Written instruction: Retype the records below word for word, from the line containing "The height and width of the screenshot is (419, 772)." through the line containing "will (74, 146).", including both of those lines.

─── Available records ───

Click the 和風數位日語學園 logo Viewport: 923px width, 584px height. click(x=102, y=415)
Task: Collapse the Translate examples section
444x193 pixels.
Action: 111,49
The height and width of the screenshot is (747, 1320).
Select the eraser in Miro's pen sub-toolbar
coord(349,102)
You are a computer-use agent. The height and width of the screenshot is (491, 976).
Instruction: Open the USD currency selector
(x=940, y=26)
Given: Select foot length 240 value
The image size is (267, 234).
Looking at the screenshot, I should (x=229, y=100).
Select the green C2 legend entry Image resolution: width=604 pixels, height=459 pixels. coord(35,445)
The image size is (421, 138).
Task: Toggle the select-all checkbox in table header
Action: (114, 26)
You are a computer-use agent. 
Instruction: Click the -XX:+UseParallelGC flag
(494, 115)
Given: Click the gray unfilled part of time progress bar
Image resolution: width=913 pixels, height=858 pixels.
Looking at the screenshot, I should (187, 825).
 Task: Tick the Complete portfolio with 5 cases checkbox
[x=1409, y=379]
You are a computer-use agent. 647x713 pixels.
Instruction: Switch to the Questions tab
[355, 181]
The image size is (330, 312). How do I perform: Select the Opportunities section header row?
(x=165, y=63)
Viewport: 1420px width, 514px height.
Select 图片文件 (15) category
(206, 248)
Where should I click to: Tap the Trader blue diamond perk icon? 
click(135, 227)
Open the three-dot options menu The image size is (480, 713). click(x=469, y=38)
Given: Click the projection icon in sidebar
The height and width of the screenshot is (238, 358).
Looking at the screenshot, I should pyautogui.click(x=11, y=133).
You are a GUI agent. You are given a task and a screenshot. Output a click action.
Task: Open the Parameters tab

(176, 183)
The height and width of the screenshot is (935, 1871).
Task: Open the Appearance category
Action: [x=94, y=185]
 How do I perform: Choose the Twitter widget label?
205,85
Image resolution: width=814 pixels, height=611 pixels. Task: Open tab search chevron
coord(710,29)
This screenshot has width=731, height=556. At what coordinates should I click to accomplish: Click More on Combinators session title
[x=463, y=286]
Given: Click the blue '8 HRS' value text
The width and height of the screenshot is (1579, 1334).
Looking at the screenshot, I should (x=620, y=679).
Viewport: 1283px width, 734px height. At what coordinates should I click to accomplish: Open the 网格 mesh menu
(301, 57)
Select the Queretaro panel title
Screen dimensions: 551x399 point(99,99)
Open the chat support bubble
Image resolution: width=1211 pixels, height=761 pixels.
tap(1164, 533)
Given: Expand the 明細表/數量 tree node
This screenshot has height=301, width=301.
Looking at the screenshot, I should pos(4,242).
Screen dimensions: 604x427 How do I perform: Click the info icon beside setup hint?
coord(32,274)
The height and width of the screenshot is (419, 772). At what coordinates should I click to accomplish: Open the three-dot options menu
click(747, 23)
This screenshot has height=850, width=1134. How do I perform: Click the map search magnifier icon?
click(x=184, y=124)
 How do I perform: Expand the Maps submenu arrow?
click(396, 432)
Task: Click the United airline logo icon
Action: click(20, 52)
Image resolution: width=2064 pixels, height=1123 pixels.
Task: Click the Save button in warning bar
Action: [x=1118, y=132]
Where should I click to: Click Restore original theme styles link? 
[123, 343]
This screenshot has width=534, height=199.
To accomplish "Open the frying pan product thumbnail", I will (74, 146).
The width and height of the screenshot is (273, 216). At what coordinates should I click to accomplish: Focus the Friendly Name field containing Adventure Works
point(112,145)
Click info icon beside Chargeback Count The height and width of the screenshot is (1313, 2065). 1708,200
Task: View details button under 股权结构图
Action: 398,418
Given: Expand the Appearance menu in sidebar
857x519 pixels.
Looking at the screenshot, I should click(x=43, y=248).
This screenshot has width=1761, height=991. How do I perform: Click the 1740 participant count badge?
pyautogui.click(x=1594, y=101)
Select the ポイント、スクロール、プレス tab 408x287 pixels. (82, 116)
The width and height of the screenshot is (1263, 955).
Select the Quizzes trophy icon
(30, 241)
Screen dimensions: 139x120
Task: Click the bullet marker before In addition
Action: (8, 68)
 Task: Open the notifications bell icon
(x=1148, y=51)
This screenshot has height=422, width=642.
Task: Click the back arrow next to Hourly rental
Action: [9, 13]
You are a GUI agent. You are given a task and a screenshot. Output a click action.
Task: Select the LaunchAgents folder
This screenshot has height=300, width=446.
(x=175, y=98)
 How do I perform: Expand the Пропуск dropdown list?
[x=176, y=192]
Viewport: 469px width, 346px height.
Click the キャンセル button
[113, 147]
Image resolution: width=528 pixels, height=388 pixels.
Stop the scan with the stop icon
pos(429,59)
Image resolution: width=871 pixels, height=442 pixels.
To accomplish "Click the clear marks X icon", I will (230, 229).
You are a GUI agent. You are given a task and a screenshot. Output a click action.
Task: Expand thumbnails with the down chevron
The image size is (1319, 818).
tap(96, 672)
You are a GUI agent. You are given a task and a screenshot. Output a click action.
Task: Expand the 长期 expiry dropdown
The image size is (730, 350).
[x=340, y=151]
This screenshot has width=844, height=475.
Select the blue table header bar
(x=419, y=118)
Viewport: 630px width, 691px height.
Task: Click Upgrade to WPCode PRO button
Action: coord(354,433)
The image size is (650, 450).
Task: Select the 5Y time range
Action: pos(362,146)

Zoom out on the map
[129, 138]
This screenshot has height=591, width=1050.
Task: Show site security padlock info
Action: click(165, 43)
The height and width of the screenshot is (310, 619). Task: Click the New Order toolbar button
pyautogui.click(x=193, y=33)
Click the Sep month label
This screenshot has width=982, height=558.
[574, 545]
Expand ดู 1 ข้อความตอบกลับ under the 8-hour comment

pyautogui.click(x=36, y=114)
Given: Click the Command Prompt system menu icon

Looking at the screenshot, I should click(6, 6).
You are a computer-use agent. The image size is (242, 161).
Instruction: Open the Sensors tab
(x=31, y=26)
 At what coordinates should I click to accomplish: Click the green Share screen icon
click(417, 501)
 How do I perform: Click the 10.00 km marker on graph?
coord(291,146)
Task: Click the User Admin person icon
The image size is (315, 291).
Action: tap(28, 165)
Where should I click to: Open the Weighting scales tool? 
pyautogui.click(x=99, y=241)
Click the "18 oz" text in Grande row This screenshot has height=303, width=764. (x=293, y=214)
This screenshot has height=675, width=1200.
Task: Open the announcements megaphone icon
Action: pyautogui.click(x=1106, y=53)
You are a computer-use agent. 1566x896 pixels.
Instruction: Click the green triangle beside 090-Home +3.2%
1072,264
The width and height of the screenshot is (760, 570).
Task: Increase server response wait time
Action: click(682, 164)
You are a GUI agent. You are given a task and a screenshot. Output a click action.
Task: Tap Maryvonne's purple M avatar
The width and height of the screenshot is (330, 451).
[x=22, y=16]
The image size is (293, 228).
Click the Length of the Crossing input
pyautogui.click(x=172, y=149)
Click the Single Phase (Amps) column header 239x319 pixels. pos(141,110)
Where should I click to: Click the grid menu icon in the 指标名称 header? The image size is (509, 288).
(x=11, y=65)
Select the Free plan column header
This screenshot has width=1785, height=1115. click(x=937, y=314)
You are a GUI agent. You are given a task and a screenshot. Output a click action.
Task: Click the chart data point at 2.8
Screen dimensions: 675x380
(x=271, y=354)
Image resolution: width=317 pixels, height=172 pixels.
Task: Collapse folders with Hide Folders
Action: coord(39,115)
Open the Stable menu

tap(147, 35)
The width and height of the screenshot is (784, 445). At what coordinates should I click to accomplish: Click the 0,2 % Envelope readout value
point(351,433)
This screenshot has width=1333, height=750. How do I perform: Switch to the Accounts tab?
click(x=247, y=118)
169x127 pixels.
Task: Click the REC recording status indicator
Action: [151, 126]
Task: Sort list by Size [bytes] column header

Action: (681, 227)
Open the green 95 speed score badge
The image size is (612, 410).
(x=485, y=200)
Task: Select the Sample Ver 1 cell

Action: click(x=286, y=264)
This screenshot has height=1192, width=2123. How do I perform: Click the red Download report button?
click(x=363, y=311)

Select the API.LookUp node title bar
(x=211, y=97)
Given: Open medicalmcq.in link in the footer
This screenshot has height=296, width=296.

───

Expected answer:
The height and width of the screenshot is (419, 772). At what coordinates should I click to accomplish: Open the three-dot options menu
click(747, 23)
This screenshot has height=850, width=1134. How do I perform: Click the map search magnifier icon?
click(x=184, y=124)
 How do I perform: Expand the Maps submenu arrow?
click(396, 432)
Task: Click the United airline logo icon
Action: click(20, 52)
Image resolution: width=2064 pixels, height=1123 pixels.
Task: Click the Save button in warning bar
Action: [x=1118, y=132]
Where should I click to: Click Restore original theme styles link? 
[123, 343]
This screenshot has width=534, height=199.
To accomplish "Open the frying pan product thumbnail", I will (74, 146).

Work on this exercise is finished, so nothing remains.